▸ **Kutipan dokumen**
* * *

Pinisi adalah kapal layar tradisional Indonesia. Hingga kini masih dibuat dan digunakan oleh suku Bugis dan Makasar baik untuk transportasi , kargo dan menangkap ikan. Semenjak menapakkan kaki di bandara Internasional Sultan Hasanudin aku sudah melihat miniature kapal Pinisi kebanggaan masyarakat Sulawesi. Kemudian dari kolegaku yang pernah ke Bira menceritakan ada sentra pembuatan kapal tersebut. Aku pun tergoda untuk menyambanginya.
Tidak jauh dari Pantai Bira, hanya sekitar 200 meter dari Pelabuhan Bira, empat Pinisi sedang dalam perakitan. Salah satu mandor pekerjaan dengan ramah menjawab pertanyaan – pertanyaanku. Kapal dengan panjang lebih dari 30 meter ini dibuat berdasarkan pesanan. Waktu pengerjaan bisa mencapai satu tahun. Dia tidak menceritakan berapa harga Pinisi ini.

* * *

▸ **Informasi yang ditampilkan**
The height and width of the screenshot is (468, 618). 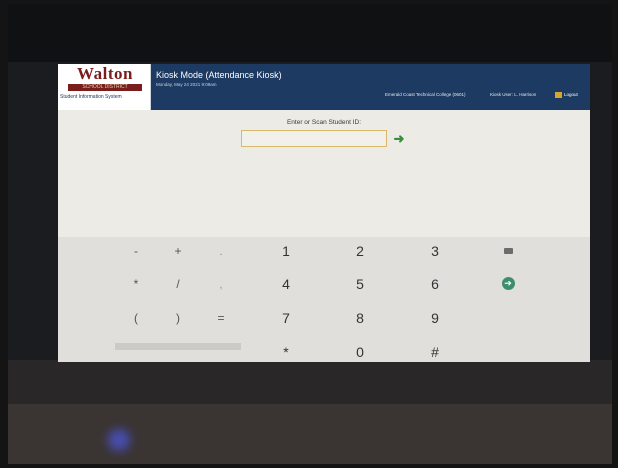 I want to click on submit-button: ➔, so click(x=508, y=284).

* * *

Sambung tulisan tentang kapal Pinisi di Bira, mulai setelah kalimat terakhirnya.

Untuk mengerjakan satu Pinisi diperlukan orang sebanyak kurang lebih 30 orang. Kayunya sendiri berasal dari luar Sulawesi, katanya sih dari Kalimantan dan luar negeri. Sejenak mengingatkan aku pada illegal logging. Tapi kusingkirkan prangsangka itu dengan meminta izin naik ke badan kapal.
Tidak hanya Pinisi saja yang menarik di sini, panorama pantainya juga bagus. Warganya ramah. Ada satu dua penginepan di sini jika ingin menginap. Yang kurang disini adalah kebersihan pantainya, banyak sampah plastic.
Btw ,melihat langsung pembuatkan kapal Pinisi membuatku kembali teringat dendang lagu yang memuji leluhur kita
Nenek Moyangku seorang pelaut, gemar melaut luas samudra , menerjang ombak, tiada takut, menembus badai sudah biasa !!!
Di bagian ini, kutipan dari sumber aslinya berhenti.